**Work instructions**
Copy the lines of the listing from the line containing "708x424 pixels." through the line containing "Action: (605, 28)", including both, and omit the pictures.

**Records to process**
┏━━
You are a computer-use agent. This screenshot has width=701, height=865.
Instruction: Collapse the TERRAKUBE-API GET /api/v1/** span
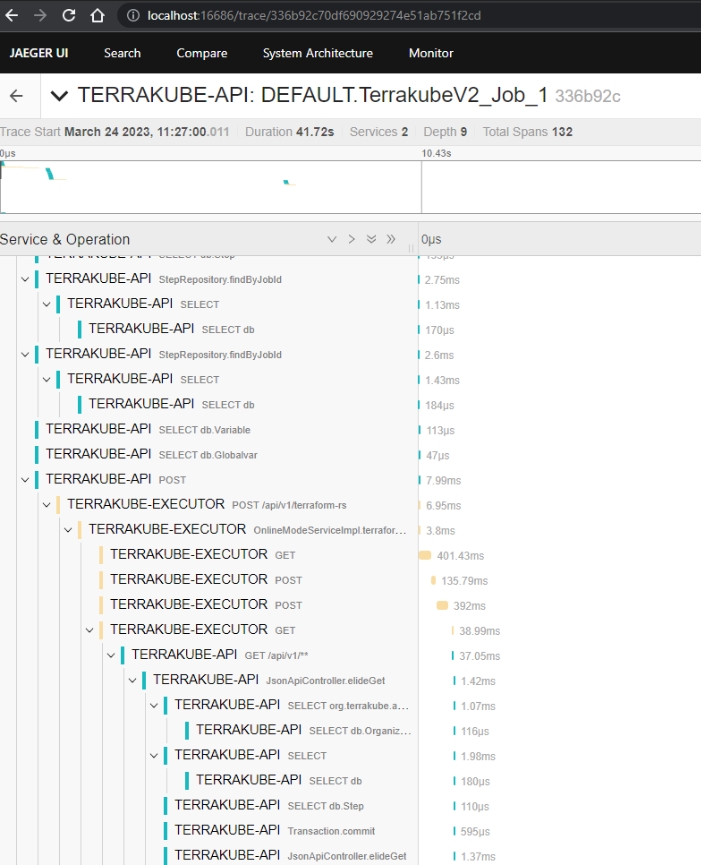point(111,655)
┗━━
┏━━
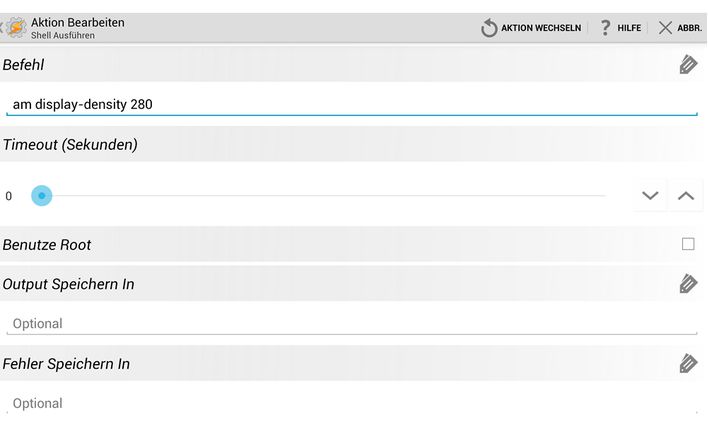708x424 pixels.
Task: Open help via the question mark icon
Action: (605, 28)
┗━━
**Exercise solution**
708x424 pixels.
Task: Open help via the question mark icon
Action: (605, 28)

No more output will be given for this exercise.